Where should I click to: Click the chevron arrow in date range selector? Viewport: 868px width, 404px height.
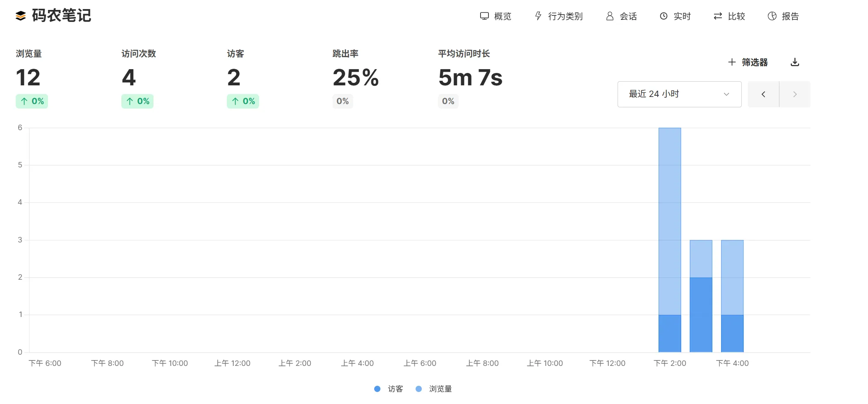[726, 94]
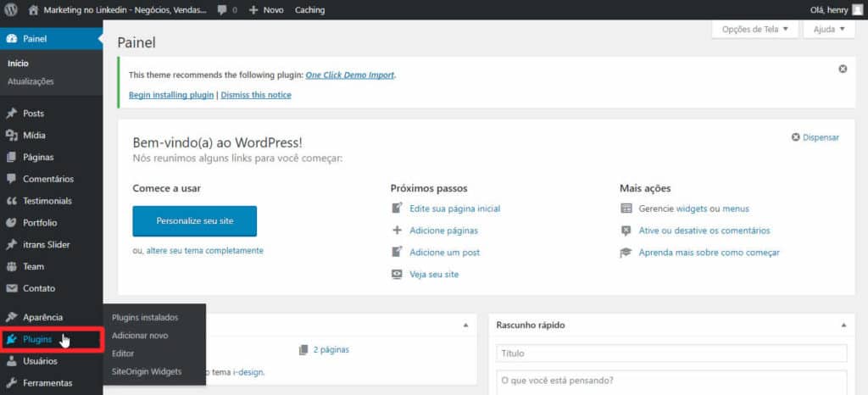Click the Testimonials quote icon in sidebar
The image size is (868, 395).
tap(12, 202)
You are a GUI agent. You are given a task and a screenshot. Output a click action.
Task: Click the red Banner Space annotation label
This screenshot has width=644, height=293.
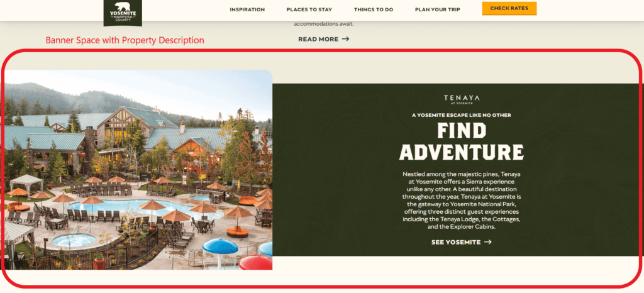tap(125, 40)
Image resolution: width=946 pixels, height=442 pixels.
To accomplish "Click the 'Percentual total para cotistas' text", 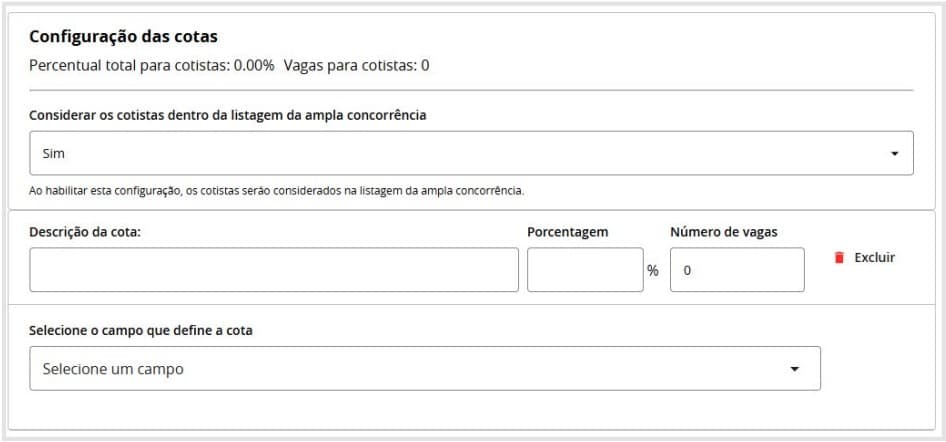I will (152, 66).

§ §

**THE PROBLEM:** This exercise asks for an exact copy of the lines from the first one in the data through the line that contains "Task: Click the", pictures excluded.

**EXPECTED ANSWER:**
Where should I click to: Click the chevron arrow in date range selector? Viewport: 868px width, 404px height.
[726, 94]
Click the Testimonials quote icon in sidebar
The image size is (868, 395).
tap(12, 202)
You are a GUI agent. You are given a task and a screenshot. Output a click action.
Task: Click the red Banner Space annotation label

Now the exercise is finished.